【図解】ICMPとは 〜Pingの仕組みやエラー通知によるIP通信の補助〜

ICMP(読み方:あいしーえむぴー)とは Internet Control Message Protocolの略で、IP通信の疎通状態を確認したり、問題があるときにエラー情報を返す、IP通信を補助するプロトコルです。IPを使って動作しますが、IPと同じレイヤー3のプロトコルです

なお、ICMP は IPヘッダ内のプロトコル番号1となり、TCP (プロトコル番号6) や UDP (プロトコル番号17) とは違い、ポート番号の概念はありません。その代わり、タイプ番号とコード番号があります。

ping との違い

ping は ICMP の機能の一部であり、ICMP だからといって、ping とは限りません。ping の仕組みや、その他の ICMP の具体的な機能(使われ方)については、次に説明します。

ICMP の具体的な機能(使われ方)

Echo Request (Type 8) / Echo Reply (Type 0)
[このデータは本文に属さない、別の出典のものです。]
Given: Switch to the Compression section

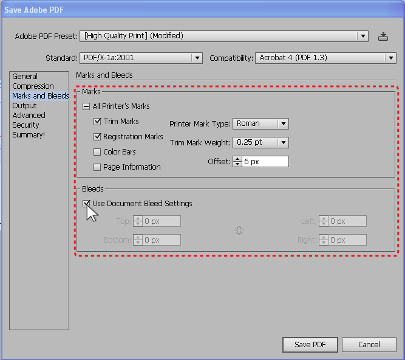Looking at the screenshot, I should click(x=33, y=86).
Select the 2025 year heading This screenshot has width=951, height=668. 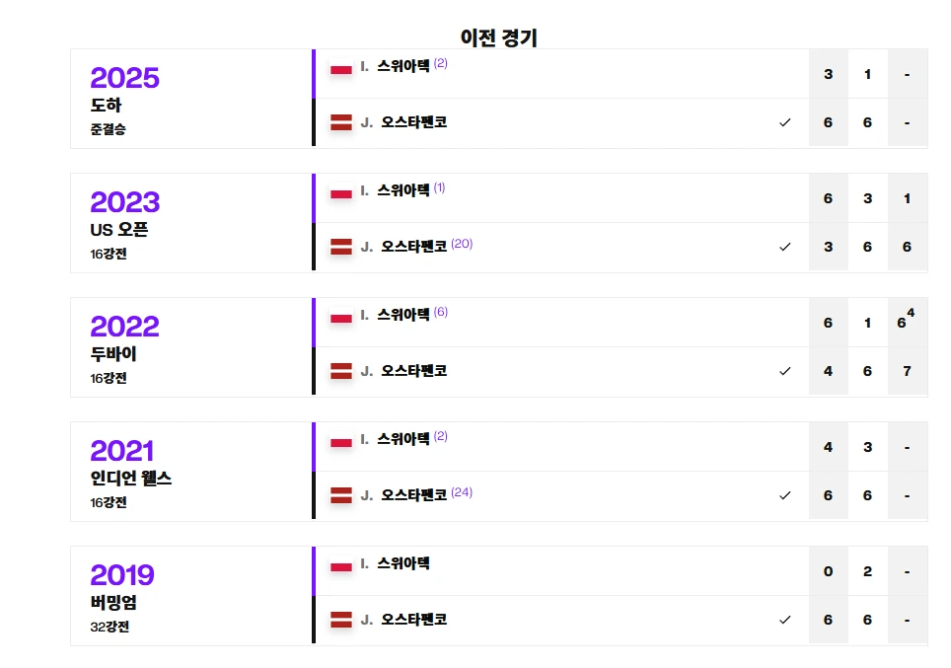[124, 78]
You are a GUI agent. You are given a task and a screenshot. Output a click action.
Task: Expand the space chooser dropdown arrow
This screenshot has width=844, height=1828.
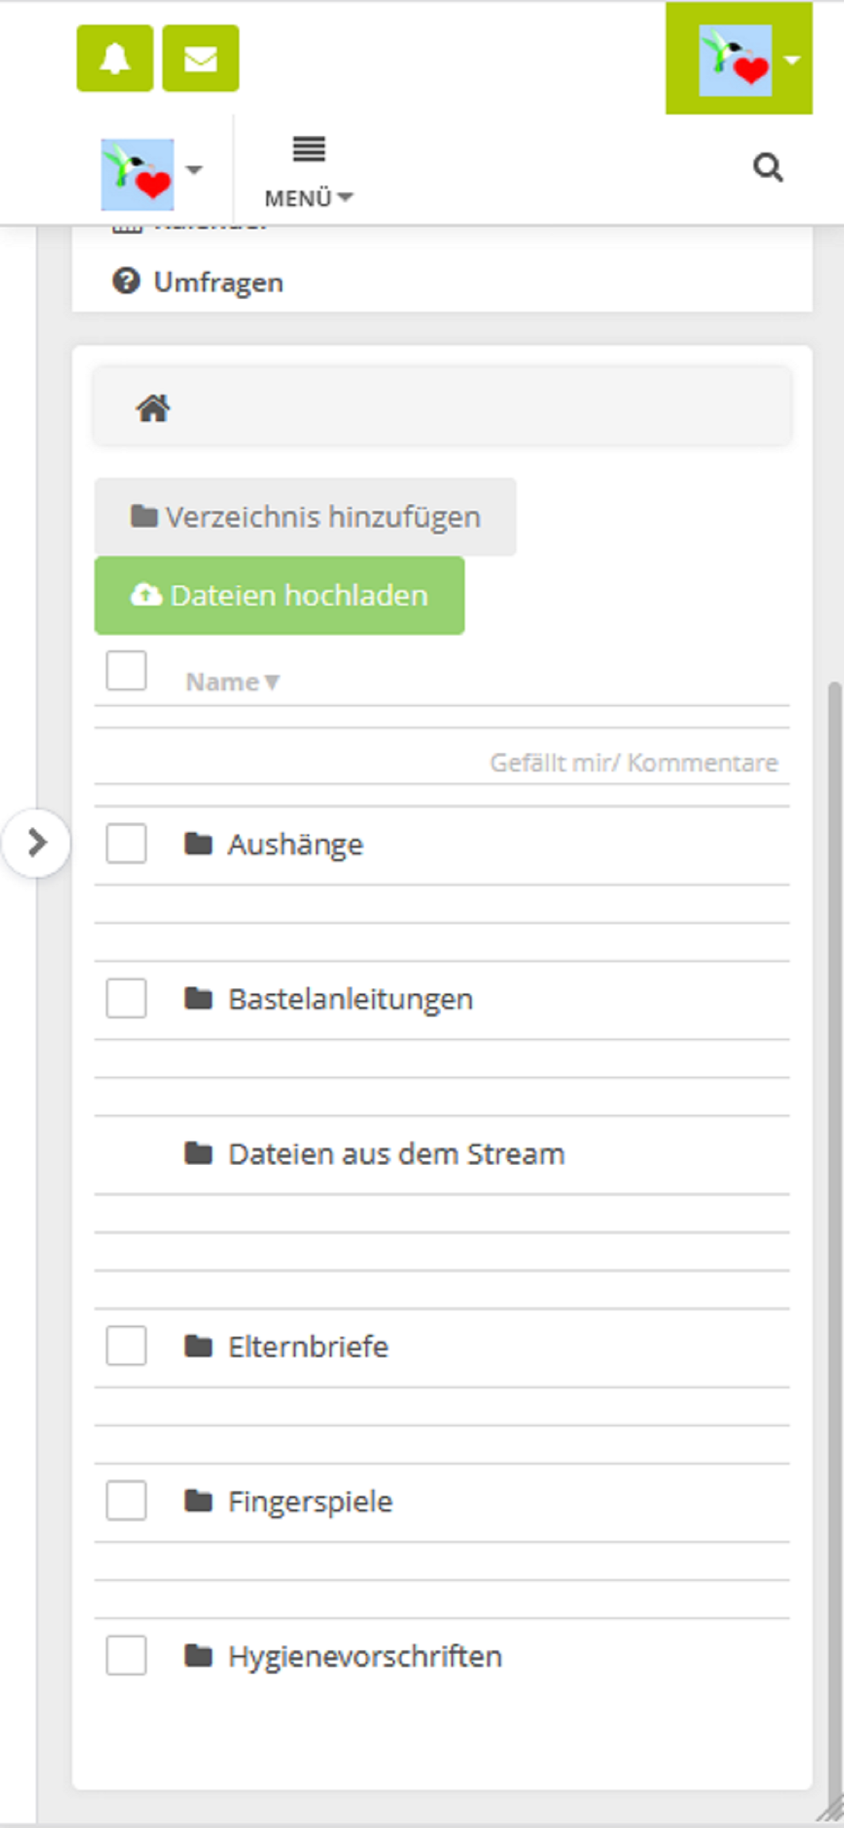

ping の正体は、ICMP の中で一番有名な使われ方である『Ping 要求【Echo Request】』と『Ping 応答【Echo Reply】』で、これは宛先 IP アドレスを 指定して Ping 要求を送り、その宛先まで到達できれば送信元へ Ping 応答を返します。これが送信元に戻ってくれば IP ネットワークとして機能している、という評価をすることもできます。

Destination Unreachable (Type 3)

指定した宛先 IP まで到達できない場合はこのタイプの ICMP が送信元 IP に返されます。

例えば IP 通信において、経路途中で宛先 IP アドレスへの通信が不可と分かった場合、その判定を行ったネットワーク機器は【Destination Unreachable】と呼ばれるタイプの ICMP を送信元 IP に送ります

【Destination Unreachable】は Network Unreachable (code 0) や Host Unreachable (code 1) など、詳細原因毎に個別の Code を持っています。これらは、ICMP echo に対してだけでなく、例え TCP 通信であっても UDP 通信であっても、IP アドレスによって通信していて宛先 IP アドレスへの通信が不可であれば、通信ができないと判断した NW 機器やホストにより ICMP が返されます。(セキュリティ上の理由で、あえて返さない設定がされていることもあります)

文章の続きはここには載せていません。